Fair value: $332.71 per share

Implied overvaluation vs $455: approximately 36.8%

Revenue growth assumption: 30%

  • Acknowledges multiple product and software catalysts, from Cybertruck and a low cost Model 2 to FSD and Optimus, but stresses execution and timing risks.
  • Builds a more moderate path to 2028 to 2030 with revenue in the roughly $120 billion to $150 billion range and profit margins around 18% to low 20% levels.
  • Factors in fierce EV competition, regulatory and geopolitical risk and valuation multiple compression, leading to a fair value below today’s price and a more cautious outlook.

Taken together, these two Narratives show how reasonable investors, using different assumptions about growth, margins and valuation multiples, can reach very different views on what Tesla is worth, which is why making your own Narrative can be useful for deciding whether to buy, hold or sell.

Do you think there's more to the story for Tesla?

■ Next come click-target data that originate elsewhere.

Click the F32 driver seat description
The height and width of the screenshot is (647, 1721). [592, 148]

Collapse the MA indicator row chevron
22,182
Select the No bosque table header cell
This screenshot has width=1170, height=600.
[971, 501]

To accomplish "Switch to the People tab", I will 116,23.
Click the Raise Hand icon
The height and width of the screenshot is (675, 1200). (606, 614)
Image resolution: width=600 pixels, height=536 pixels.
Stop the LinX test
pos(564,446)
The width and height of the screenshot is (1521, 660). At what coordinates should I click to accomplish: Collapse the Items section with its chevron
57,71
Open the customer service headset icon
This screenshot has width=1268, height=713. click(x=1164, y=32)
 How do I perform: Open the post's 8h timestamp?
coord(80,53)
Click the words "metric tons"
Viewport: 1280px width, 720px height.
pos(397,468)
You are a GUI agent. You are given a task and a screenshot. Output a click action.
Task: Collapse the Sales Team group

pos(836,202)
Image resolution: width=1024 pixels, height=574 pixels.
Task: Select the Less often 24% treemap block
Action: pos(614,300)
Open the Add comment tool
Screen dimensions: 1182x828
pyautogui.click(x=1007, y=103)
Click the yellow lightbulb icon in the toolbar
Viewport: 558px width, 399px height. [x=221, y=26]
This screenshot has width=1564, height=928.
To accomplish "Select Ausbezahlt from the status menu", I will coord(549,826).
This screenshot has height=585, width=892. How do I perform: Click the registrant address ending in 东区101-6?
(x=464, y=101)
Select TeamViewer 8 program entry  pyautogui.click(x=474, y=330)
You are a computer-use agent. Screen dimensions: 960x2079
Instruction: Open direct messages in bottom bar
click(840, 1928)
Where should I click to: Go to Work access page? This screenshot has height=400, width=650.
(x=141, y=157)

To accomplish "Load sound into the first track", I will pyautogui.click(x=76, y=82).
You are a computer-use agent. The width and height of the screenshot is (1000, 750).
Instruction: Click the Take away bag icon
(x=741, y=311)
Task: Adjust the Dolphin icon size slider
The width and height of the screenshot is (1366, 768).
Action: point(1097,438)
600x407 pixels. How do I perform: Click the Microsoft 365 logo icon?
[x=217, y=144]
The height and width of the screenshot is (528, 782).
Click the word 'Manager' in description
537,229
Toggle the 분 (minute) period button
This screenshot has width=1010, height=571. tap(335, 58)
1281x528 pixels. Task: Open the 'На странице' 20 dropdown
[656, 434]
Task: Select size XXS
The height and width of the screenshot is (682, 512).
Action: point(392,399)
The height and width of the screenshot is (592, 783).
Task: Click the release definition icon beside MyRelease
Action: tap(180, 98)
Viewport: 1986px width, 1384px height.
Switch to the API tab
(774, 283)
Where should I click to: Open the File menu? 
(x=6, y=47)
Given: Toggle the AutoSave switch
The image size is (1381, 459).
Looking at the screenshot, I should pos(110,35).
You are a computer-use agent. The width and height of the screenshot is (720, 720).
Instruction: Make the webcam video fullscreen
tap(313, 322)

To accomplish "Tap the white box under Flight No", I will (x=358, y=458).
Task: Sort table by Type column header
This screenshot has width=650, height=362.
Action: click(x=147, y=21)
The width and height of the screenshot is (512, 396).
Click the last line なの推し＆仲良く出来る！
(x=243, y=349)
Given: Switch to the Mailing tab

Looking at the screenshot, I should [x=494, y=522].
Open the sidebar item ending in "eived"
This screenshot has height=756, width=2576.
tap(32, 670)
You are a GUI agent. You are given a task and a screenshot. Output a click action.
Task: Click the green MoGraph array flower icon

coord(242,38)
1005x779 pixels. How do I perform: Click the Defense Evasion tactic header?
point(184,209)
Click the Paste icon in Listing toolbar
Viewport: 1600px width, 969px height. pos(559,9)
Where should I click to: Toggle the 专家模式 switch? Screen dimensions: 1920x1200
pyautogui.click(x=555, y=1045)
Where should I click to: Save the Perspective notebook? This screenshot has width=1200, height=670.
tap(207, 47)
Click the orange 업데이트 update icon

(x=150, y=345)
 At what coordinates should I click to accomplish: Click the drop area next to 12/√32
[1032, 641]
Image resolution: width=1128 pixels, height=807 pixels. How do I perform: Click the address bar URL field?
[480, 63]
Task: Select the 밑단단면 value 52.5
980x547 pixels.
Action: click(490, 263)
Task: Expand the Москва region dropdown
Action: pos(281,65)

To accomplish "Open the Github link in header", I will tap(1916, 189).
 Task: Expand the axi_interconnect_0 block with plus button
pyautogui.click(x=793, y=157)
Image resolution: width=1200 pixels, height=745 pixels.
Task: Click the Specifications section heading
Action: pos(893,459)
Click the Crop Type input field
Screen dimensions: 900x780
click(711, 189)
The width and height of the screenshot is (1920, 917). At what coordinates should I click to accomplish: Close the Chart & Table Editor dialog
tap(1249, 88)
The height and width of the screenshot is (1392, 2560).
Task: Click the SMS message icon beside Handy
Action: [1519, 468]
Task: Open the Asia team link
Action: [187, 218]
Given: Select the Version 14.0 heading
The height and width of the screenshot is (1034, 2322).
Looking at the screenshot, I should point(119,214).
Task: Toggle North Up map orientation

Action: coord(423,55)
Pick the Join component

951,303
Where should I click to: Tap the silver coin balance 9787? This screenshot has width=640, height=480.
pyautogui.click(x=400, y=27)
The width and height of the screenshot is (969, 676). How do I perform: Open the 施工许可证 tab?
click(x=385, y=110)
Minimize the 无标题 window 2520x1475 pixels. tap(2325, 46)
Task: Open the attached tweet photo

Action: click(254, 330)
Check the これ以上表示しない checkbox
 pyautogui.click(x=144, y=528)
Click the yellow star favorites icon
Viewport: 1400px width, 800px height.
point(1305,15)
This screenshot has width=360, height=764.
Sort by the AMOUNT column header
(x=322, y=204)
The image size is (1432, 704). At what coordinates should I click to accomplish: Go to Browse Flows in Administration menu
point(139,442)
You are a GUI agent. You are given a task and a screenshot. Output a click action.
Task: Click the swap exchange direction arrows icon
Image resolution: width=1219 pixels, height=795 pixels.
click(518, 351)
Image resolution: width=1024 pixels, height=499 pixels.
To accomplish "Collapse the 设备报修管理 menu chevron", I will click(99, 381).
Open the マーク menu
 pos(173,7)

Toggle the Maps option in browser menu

Head over to our Community to see what others are saying!

NasdaqGS:TSLA Community Fair Values as at Dec 2025
NasdaqGS:TSLA Community Fair Values as at Dec 2025

This article by Simply Wall St is general in nature. We provide commentary based on historical data and analyst forecasts only using an unbiased methodology and our articles are not intended to be financial advice. It does not constitute a recommendation to buy or sell any stock, and does not take account of your objectives, or your financial situation. We aim to bring you long-term focused analysis driven by fundamental data. Note that our analysis may not factor in the latest price-sensitive company announcements or qualitative material. Simply Wall St has no position in any stocks mentioned.